== TASK GOAL ==
Reproduce verbatim the lines of the material below, starting at the line with "Viewport: 801px width, 801px height." and ending at the line with "Open the Recycle", both inclusive; skip the rest.

== SUPPLIED MATERIAL ==
============
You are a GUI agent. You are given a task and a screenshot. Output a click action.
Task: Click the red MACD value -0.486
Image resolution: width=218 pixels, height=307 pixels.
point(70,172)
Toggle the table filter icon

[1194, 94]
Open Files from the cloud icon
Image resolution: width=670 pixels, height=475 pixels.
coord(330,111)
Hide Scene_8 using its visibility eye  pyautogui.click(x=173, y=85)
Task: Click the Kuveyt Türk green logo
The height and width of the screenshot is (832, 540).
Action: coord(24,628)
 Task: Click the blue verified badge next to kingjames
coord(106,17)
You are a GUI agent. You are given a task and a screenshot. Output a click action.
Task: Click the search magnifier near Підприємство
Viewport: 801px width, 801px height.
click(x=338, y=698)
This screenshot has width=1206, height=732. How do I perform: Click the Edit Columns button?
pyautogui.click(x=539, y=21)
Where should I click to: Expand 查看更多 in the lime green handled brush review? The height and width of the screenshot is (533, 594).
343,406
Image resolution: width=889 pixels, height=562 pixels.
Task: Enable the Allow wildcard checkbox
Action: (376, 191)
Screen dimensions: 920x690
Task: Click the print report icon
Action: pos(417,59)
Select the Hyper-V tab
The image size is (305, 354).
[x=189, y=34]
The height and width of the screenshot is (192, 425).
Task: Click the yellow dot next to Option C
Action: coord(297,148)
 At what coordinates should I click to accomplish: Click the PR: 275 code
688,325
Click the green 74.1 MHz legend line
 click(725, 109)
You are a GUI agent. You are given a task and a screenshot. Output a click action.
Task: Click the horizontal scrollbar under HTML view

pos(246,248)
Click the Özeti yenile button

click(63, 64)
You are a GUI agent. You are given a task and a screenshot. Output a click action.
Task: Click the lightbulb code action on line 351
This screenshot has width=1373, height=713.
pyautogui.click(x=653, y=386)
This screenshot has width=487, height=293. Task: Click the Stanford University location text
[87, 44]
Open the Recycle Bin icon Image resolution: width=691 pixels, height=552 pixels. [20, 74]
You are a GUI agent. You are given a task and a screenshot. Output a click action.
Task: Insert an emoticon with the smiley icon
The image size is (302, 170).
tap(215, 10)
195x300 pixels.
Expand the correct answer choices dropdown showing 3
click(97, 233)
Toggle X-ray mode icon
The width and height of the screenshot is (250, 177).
============
== WRITTEN ANSWER ==
Viewport: 801px width, 801px height.
click(x=338, y=698)
This screenshot has width=1206, height=732. How do I perform: Click the Edit Columns button?
pyautogui.click(x=539, y=21)
Where should I click to: Expand 查看更多 in the lime green handled brush review? The height and width of the screenshot is (533, 594).
343,406
Image resolution: width=889 pixels, height=562 pixels.
Task: Enable the Allow wildcard checkbox
Action: (376, 191)
Screen dimensions: 920x690
Task: Click the print report icon
Action: pos(417,59)
Select the Hyper-V tab
The image size is (305, 354).
[x=189, y=34]
The height and width of the screenshot is (192, 425).
Task: Click the yellow dot next to Option C
Action: coord(297,148)
 At what coordinates should I click to accomplish: Click the PR: 275 code
688,325
Click the green 74.1 MHz legend line
 click(725, 109)
You are a GUI agent. You are given a task and a screenshot. Output a click action.
Task: Click the horizontal scrollbar under HTML view

pos(246,248)
Click the Özeti yenile button

click(63, 64)
You are a GUI agent. You are given a task and a screenshot. Output a click action.
Task: Click the lightbulb code action on line 351
This screenshot has width=1373, height=713.
pyautogui.click(x=653, y=386)
This screenshot has width=487, height=293. Task: Click the Stanford University location text
[87, 44]
Open the Recycle Bin icon Image resolution: width=691 pixels, height=552 pixels. [20, 74]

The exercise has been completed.